DOCUMENT EXCERPT
RS485 overcomes most of the limitations of RS232 and is an excellent complement to RS232.
- RS485 uses differential signaling and is capable of much higher data rates (up to 20Mbit/sec)
- Differential signals also allow RS485 to communicate over 1200 meter cable lengths. Longer runs are possible with some careful system optimization.
- Bi-directional and multi-drop operation. RS485 can be used to build multidrop networks with many transmitters and many receivers.
- Balanced differential signalling also makes RS485 highly immune to noise. On twisted-pair cables a noise signal will couple equally to both wires in the pair and be ignored by the differential receiver.
 
RS485 is found mainly in industrial, telecom and commercial applications and is not as widespread in the consumer
or PC world. Therefore it is not seen as often as RS232.
 
Also the RS485 protocol standard defines only the electrical characteristics of the interface. The physical and logical implementations are left up to the user. Different connectors, different methods for bus-arbitration and data framing all exist under a wide variety of implementations. RS485 has also been used as the foundation for many proprietary or semi-proprietary standards. Therefore interoperability between RS485 based interfaces is not always as simple as with RS232.

ESD is caused by static electricity. In order for an ESD event to occur there must be a buildup of static charge. Very high charge levels are actually quite rare. In a normal factory environment, taking basic ESD precautions (grounding-straps, anti-static smocks, ionizers, humidity control, etc.) static levels can be kept below a few tens of volts. In an uncontrolled environment, like an office, static levels rarely get above 2000 volts. Under some worstcase conditions (wearing synthetic fabrics, rubbing against synthetic upholstered furniture, extremely low humidity)

LIST OF TASKS
• a. Reproduce the passage on RS485 and ESD word for word, starting at "Also the RS485" and going up to and including "as with RS232.".
• b. Continue the passage on RS485 and ESD from the point where it stops.

DATA PROVIDED
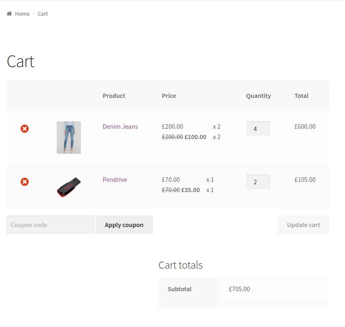This screenshot has width=345, height=327.
Task: Click into the Coupon code field
Action: 51,225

TASK-BY-TASK RESULTS
• a.
Also the RS485 protocol standard defines only the electrical characteristics of the interface. The physical and logical implementations are left up to the user. Different connectors, different methods for bus-arbitration and data framing all exist under a wide variety of implementations. RS485 has also been used as the foundation for many proprietary or semi-proprietary standards. Therefore interoperability between RS485 based interfaces is not always as simple as with RS232.

• b.
levels can go as high as 12 to 15 thousand volts. Actually to get to 15000 volts or higher you would need to be in an uncomfortably dry environment (humidity below 10%) otherwise static charge will naturally dissipate through corona discharge. It would definitely be considered a “bad hair day.” Humans can generally feel a static shock only above 3000 volts. A discharge greater than 4000 volts can cause an audible “pop.” But repeated lower level discharges can be imperceptible and still may have a cumulative damaging effect on sensitive ICs. All ICs, even those with robust protection, can be damaged if they are hit hard enough or often enough.

Most ICs in a typical system are at greatest risk of ESD damage in the factory when the PCB is assembled and the system is being built. After the system is put together they are soldered onto the PCB and shielded within a metal or plastic system enclosure. Interface ICs are designed to attach to an external connector that could be exposed to ESD when a cable is plugged in or when a person or object touches the connector. These interface pins are most likely to see ESD exposure and therefore benefit from additional protection.